Do you ever doubt what you are doing and teaching? Do professors seriously suffer from the so-called imposter syndrome?

I think that every person has such thoughts to a greater or lesser extent. I have had this feeling since my doctoral studies – the older I get, the less I know. And, of course, the volume and circulation of knowledge is becoming more and more intense. I couldn't say that I have a huge sense of self-confidence. Rather, on the contrary, a constant critical look at myself and what I can offer. I also think about the point at which I might have to stop, because I won't be able to keep up anymore. Everything is developing very intensively, and the demands in science are also becoming higher and higher. I feel perfect there at the moment and I work quite successfully, but the short answer is – of course, there is such a plague, but it is probably part of the process and maybe also of life. 

It is probably always worth keeping in mind that there is still a lot to learn and research.

Yes, of course, and, being in an environment of researchers and professors, you can see – it is not like a person can reach some absolute ceiling. There are always possible different turning points and growth opportunities, and knowledge never ends.

Which is the path that you would still like to explore and learn? 

Ah, many paths and roads! For me, perhaps the specificity is that I work in quite a few directions, and often in research, the direction that manages to attract funding develops, while the others are a bit dormant. Let's see! But, yes, research into autobiographies, personal diaries, the tradition of writing down one's life – that's what interests me, but this is also the direction my group should go in, because it is also a unique corpus of texts and research direction on an international scale. 

Social networks could be a modern version of diaries for writing down emotions. Most likely, this will be a field for future digital researchers. 

Yes, but it is quite challenging, because the paper is so fixed, it allows you to agree with the author and agree on what can be done with it. The text on social media is very fluid; there are comments, and someone has shared the text. It is essentially unarchivable. We experimented with this a little in the Pandemic Diaries, when we invited people to tag a collection in their social media posts, thus confirming that the author is happy for it to be archived.
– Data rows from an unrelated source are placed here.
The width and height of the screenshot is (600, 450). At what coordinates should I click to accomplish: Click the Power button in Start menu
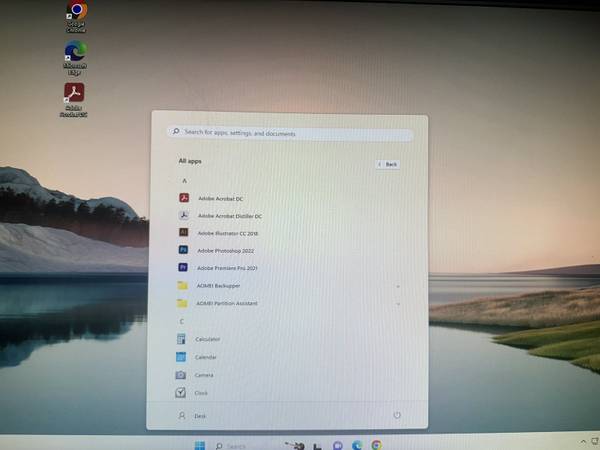pos(397,415)
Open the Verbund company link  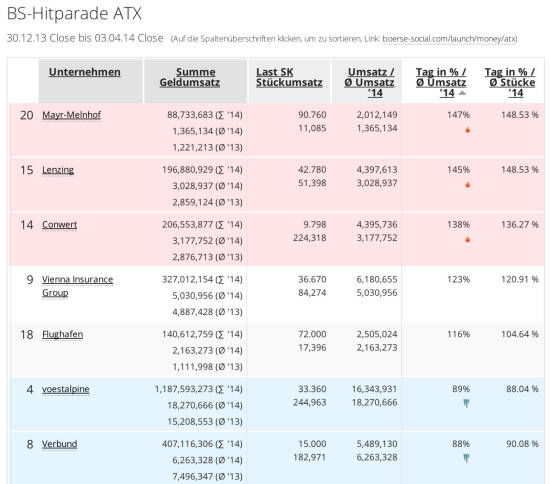pos(60,444)
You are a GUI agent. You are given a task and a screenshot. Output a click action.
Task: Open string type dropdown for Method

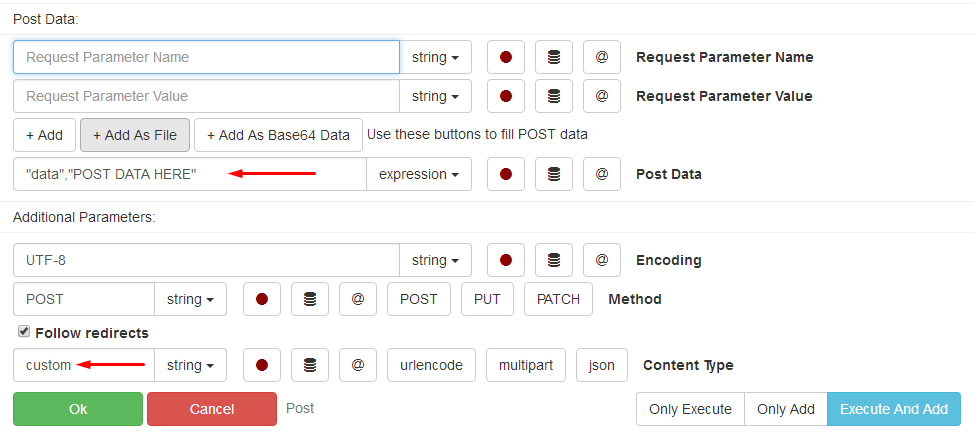click(190, 299)
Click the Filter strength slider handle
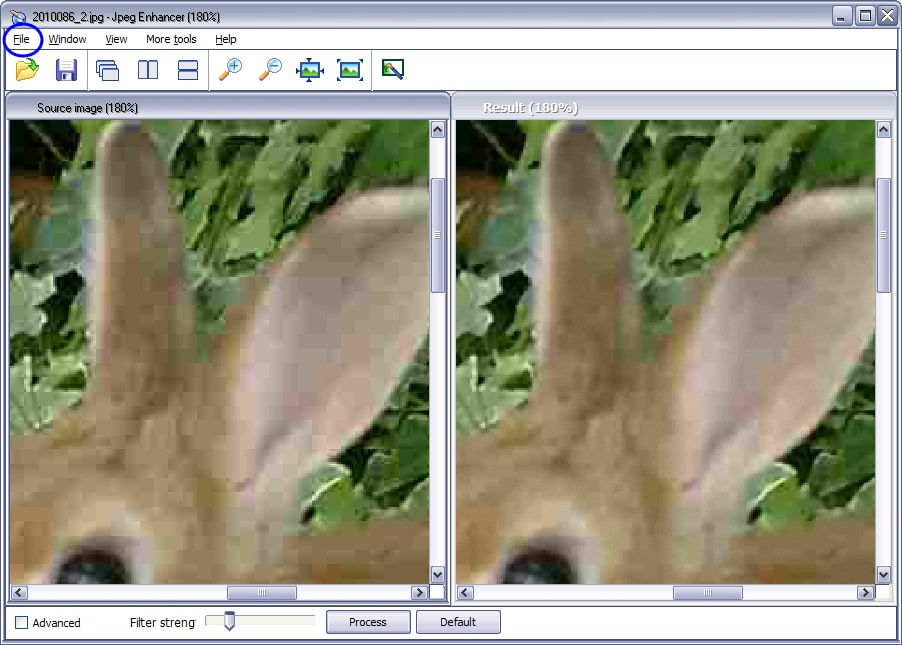 [x=229, y=622]
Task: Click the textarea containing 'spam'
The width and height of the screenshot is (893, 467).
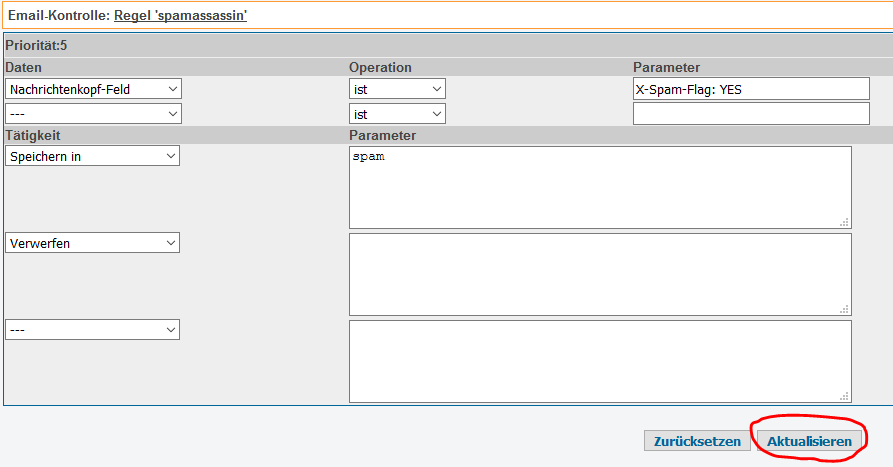Action: click(x=600, y=187)
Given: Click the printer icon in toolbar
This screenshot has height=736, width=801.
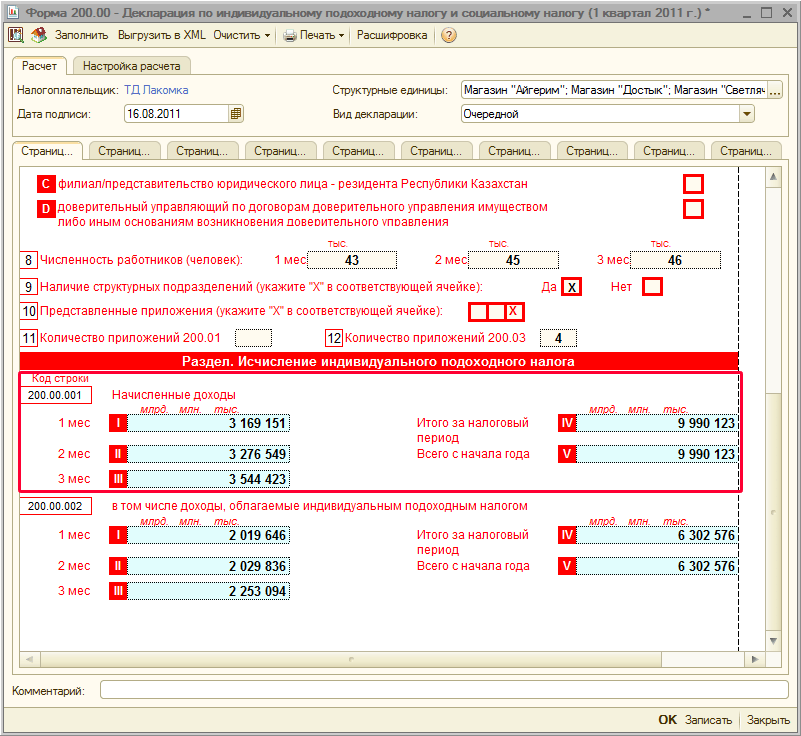Looking at the screenshot, I should (290, 35).
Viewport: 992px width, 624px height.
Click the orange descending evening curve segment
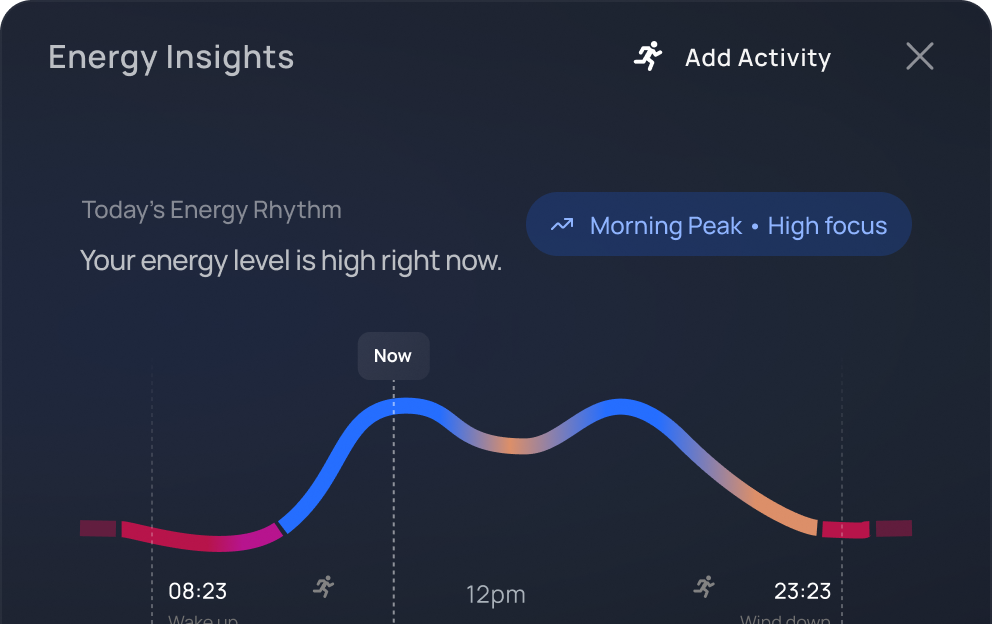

It was a big burden for us, and we later realised and analysed it in our research articles – even if we archive these posts to save them for the future, it is only a part of this text, because we don't see smileys, times and other reactions, we don't see what's happening in the comments. But in general, of course, the way of self-reflection is changing, the environment is changing, and right now, the most natural way for people is to write something on social networks quickly. 

How do professors relax? I understand that we are meeting on the last day of your vacation. How did you relax?

In general, I have tried to regulate it a lot over the past year, because otherwise, I like everything, everything is exciting, but in the end, you have to understand that there is nothing else but work. Right now, I am trying to relax, and summer, of course, is a wonderful time. We have a country house where there is nothing superfluous, where you can take a breather. I scrape paint off old furniture. I can do it for hours, I like it, and then I also try not to think about work matters. Right now I have this new writing period, so I live in the worlds of my stories, also scraping paint, going to the sea to swim and travelling with my family.

And what about reading? Do I get to read too?

When writing, I even avoid reading other people's works, because I need to keep my story's world clean. But in general, I get to read a lot, but not fiction. I have to read quite a lot of scientific articles - master's and doctoral students' works, or articles by other researchers. That's why I get to read fiction relatively little or mostly when I have to review something, if there is such a need. Because everyday life is such a constant reading, and in those moments when I want to relax, of course, I choose not to read, but to do something with my hands and feet. We have many books at home, because my husband is a huge reader. I am informed, and I also read this and that sometimes.